*** Supplied data

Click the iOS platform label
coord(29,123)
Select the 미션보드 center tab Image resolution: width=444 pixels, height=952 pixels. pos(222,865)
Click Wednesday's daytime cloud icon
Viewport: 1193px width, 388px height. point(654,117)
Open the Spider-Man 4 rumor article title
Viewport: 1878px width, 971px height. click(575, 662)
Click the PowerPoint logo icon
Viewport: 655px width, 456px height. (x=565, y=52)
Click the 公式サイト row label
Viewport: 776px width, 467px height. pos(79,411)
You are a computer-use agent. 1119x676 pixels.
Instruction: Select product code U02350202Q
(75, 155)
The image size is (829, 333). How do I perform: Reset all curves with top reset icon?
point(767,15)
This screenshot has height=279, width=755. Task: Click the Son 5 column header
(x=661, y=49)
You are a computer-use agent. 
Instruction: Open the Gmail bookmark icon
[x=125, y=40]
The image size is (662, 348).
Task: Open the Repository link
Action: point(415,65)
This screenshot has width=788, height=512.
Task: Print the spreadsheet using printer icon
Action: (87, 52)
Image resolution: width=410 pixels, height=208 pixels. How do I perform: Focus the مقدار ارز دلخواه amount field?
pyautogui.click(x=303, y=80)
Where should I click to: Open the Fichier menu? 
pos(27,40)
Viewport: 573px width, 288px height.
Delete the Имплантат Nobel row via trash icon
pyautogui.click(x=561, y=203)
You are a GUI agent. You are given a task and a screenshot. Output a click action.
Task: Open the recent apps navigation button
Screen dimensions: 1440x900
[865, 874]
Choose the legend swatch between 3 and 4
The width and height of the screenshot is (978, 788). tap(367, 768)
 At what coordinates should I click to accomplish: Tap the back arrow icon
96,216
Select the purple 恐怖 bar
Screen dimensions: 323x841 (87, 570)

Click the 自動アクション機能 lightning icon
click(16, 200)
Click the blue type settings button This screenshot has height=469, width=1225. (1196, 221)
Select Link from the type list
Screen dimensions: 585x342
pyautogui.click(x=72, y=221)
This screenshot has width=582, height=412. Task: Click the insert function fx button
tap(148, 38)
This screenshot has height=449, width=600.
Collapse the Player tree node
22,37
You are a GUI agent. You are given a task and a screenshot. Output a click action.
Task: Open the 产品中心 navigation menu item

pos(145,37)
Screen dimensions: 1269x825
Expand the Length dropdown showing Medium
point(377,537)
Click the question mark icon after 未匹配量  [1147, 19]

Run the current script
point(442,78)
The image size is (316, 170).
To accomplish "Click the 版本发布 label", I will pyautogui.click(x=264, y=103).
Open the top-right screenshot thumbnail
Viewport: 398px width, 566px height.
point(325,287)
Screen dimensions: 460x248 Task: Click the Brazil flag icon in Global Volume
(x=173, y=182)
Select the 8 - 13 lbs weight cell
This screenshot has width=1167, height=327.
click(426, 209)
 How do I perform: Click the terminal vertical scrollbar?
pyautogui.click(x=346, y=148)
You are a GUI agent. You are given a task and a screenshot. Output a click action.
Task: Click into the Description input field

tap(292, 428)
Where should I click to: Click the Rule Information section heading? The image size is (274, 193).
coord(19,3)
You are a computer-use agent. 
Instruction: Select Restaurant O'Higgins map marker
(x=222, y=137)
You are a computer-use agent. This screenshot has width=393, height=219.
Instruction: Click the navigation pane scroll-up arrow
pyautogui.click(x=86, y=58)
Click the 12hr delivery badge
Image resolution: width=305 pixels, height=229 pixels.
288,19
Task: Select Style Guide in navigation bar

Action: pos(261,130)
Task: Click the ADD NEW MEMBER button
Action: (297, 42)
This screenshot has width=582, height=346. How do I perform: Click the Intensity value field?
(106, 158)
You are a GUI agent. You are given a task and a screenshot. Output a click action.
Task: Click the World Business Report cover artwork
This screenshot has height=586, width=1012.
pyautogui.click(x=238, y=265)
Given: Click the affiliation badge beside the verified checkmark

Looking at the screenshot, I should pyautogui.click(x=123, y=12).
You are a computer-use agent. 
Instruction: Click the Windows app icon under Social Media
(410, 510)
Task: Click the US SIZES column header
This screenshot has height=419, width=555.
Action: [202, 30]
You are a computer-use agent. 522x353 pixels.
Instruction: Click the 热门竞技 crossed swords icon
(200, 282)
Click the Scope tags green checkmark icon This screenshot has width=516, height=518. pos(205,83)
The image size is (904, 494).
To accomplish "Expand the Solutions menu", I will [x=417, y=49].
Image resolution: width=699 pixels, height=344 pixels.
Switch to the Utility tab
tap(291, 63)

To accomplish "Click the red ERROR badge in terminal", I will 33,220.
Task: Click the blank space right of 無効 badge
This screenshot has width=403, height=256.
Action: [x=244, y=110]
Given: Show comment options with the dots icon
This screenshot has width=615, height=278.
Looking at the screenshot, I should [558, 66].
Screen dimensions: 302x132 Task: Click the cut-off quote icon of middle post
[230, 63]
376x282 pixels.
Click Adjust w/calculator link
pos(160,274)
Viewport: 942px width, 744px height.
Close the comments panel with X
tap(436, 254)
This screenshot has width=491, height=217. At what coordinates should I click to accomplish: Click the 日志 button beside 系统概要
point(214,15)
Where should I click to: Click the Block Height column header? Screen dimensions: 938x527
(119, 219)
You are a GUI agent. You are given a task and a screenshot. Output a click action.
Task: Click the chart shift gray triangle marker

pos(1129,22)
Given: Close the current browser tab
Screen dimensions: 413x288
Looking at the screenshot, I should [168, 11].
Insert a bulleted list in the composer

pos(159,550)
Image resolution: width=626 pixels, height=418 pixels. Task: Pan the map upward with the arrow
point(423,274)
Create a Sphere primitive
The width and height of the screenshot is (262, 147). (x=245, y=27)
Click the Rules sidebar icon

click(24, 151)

******

» What the task asks: Retype the listing above, exactly and in full.

» Task response:
Click the iOS platform label
coord(29,123)
Select the 미션보드 center tab Image resolution: width=444 pixels, height=952 pixels. pos(222,865)
Click Wednesday's daytime cloud icon
Viewport: 1193px width, 388px height. point(654,117)
Open the Spider-Man 4 rumor article title
Viewport: 1878px width, 971px height. click(575, 662)
Click the PowerPoint logo icon
Viewport: 655px width, 456px height. (x=565, y=52)
Click the 公式サイト row label
Viewport: 776px width, 467px height. pos(79,411)
You are a computer-use agent. 1119x676 pixels.
Instruction: Select product code U02350202Q
(75, 155)
The image size is (829, 333). How do I perform: Reset all curves with top reset icon?
point(767,15)
This screenshot has height=279, width=755. Task: Click the Son 5 column header
(x=661, y=49)
You are a computer-use agent. 
Instruction: Open the Gmail bookmark icon
[x=125, y=40]
The image size is (662, 348).
Task: Open the Repository link
Action: point(415,65)
This screenshot has width=788, height=512.
Task: Print the spreadsheet using printer icon
Action: (87, 52)
Image resolution: width=410 pixels, height=208 pixels. How do I perform: Focus the مقدار ارز دلخواه amount field?
pyautogui.click(x=303, y=80)
Where should I click to: Open the Fichier menu? 
pos(27,40)
Viewport: 573px width, 288px height.
Delete the Имплантат Nobel row via trash icon
pyautogui.click(x=561, y=203)
You are a GUI agent. You are given a task and a screenshot. Output a click action.
Task: Open the recent apps navigation button
Screen dimensions: 1440x900
[865, 874]
Choose the legend swatch between 3 and 4
The width and height of the screenshot is (978, 788). tap(367, 768)
 At what coordinates should I click to accomplish: Tap the back arrow icon
96,216
Select the purple 恐怖 bar
Screen dimensions: 323x841 (87, 570)

Click the 自動アクション機能 lightning icon
click(16, 200)
Click the blue type settings button This screenshot has height=469, width=1225. (1196, 221)
Select Link from the type list
Screen dimensions: 585x342
pyautogui.click(x=72, y=221)
This screenshot has width=582, height=412. Task: Click the insert function fx button
tap(148, 38)
This screenshot has height=449, width=600.
Collapse the Player tree node
22,37
You are a GUI agent. You are given a task and a screenshot. Output a click action.
Task: Open the 产品中心 navigation menu item

pos(145,37)
Screen dimensions: 1269x825
Expand the Length dropdown showing Medium
point(377,537)
Click the question mark icon after 未匹配量  [1147, 19]

Run the current script
point(442,78)
The image size is (316, 170).
To accomplish "Click the 版本发布 label", I will pyautogui.click(x=264, y=103).
Open the top-right screenshot thumbnail
Viewport: 398px width, 566px height.
point(325,287)
Screen dimensions: 460x248 Task: Click the Brazil flag icon in Global Volume
(x=173, y=182)
Select the 8 - 13 lbs weight cell
This screenshot has width=1167, height=327.
click(426, 209)
 How do I perform: Click the terminal vertical scrollbar?
pyautogui.click(x=346, y=148)
You are a GUI agent. You are given a task and a screenshot. Output a click action.
Task: Click into the Description input field

tap(292, 428)
Where should I click to: Click the Rule Information section heading? The image size is (274, 193).
coord(19,3)
You are a computer-use agent. 
Instruction: Select Restaurant O'Higgins map marker
(x=222, y=137)
You are a computer-use agent. This screenshot has width=393, height=219.
Instruction: Click the navigation pane scroll-up arrow
pyautogui.click(x=86, y=58)
Click the 12hr delivery badge
Image resolution: width=305 pixels, height=229 pixels.
288,19
Task: Select Style Guide in navigation bar

Action: pos(261,130)
Task: Click the ADD NEW MEMBER button
Action: (297, 42)
This screenshot has width=582, height=346. How do I perform: Click the Intensity value field?
(106, 158)
You are a GUI agent. You are given a task and a screenshot. Output a click action.
Task: Click the World Business Report cover artwork
This screenshot has height=586, width=1012.
pyautogui.click(x=238, y=265)
Given: Click the affiliation badge beside the verified checkmark

Looking at the screenshot, I should pyautogui.click(x=123, y=12).
You are a computer-use agent. 
Instruction: Click the Windows app icon under Social Media
(410, 510)
Task: Click the US SIZES column header
This screenshot has height=419, width=555.
Action: [202, 30]
You are a computer-use agent. 522x353 pixels.
Instruction: Click the 热门竞技 crossed swords icon
(200, 282)
Click the Scope tags green checkmark icon This screenshot has width=516, height=518. pos(205,83)
The image size is (904, 494).
To accomplish "Expand the Solutions menu", I will [x=417, y=49].
Image resolution: width=699 pixels, height=344 pixels.
Switch to the Utility tab
tap(291, 63)

To accomplish "Click the red ERROR badge in terminal", I will 33,220.
Task: Click the blank space right of 無効 badge
This screenshot has width=403, height=256.
Action: [x=244, y=110]
Given: Show comment options with the dots icon
This screenshot has width=615, height=278.
Looking at the screenshot, I should [558, 66].
Screen dimensions: 302x132 Task: Click the cut-off quote icon of middle post
[230, 63]
376x282 pixels.
Click Adjust w/calculator link
pos(160,274)
Viewport: 942px width, 744px height.
Close the comments panel with X
tap(436, 254)
This screenshot has width=491, height=217. At what coordinates should I click to accomplish: Click the 日志 button beside 系统概要
point(214,15)
Where should I click to: Click the Block Height column header? Screen dimensions: 938x527
(119, 219)
You are a GUI agent. You are given a task and a screenshot. Output a click action.
Task: Click the chart shift gray triangle marker

pos(1129,22)
Given: Close the current browser tab
Screen dimensions: 413x288
Looking at the screenshot, I should [168, 11].
Insert a bulleted list in the composer

pos(159,550)
Image resolution: width=626 pixels, height=418 pixels. Task: Pan the map upward with the arrow
point(423,274)
Create a Sphere primitive
The width and height of the screenshot is (262, 147). (x=245, y=27)
Click the Rules sidebar icon

click(24, 151)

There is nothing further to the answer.